%%
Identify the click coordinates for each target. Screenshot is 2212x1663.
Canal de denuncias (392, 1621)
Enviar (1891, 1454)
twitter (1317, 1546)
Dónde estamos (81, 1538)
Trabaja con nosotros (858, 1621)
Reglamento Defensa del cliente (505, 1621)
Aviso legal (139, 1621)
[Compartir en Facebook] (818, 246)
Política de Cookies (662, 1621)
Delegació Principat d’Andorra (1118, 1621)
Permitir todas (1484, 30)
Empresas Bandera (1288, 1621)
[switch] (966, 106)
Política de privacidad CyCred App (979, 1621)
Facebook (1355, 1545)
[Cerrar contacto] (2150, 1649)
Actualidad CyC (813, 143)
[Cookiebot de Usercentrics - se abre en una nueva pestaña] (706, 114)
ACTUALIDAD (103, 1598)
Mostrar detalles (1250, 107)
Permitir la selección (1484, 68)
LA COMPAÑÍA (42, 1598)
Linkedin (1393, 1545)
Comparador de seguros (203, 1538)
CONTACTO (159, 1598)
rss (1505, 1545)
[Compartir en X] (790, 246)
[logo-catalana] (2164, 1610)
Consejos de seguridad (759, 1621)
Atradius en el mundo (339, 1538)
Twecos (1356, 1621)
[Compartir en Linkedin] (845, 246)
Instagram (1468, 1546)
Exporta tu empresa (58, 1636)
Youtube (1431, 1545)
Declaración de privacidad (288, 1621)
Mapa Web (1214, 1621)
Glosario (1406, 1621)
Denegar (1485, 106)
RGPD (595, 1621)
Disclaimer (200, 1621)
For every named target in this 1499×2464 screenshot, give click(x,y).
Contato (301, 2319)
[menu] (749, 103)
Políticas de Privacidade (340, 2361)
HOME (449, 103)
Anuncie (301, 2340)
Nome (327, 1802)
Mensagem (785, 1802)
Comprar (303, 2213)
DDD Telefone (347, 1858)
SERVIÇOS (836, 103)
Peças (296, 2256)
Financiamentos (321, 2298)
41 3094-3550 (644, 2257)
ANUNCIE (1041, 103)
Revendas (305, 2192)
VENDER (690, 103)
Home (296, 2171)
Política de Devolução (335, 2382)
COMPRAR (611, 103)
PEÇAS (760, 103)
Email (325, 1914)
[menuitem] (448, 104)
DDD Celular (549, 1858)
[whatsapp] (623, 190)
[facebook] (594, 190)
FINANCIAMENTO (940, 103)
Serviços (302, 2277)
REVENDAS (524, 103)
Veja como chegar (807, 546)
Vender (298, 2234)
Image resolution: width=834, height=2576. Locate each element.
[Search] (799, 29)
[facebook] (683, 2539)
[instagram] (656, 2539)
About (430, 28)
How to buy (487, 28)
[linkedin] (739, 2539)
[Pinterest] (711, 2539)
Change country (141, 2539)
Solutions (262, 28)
%%
What is required> Look through the material above and print exactly the lines from the one containing "Serviços (302, 2277)" to the one containing "Change country (141, 2539)", both included, and nothing more.

Exercise response>
Serviços (302, 2277)
REVENDAS (524, 103)
Veja como chegar (807, 546)
Vender (298, 2234)
Image resolution: width=834, height=2576. Locate each element.
[Search] (799, 29)
[facebook] (683, 2539)
[instagram] (656, 2539)
About (430, 28)
How to buy (487, 28)
[linkedin] (739, 2539)
[Pinterest] (711, 2539)
Change country (141, 2539)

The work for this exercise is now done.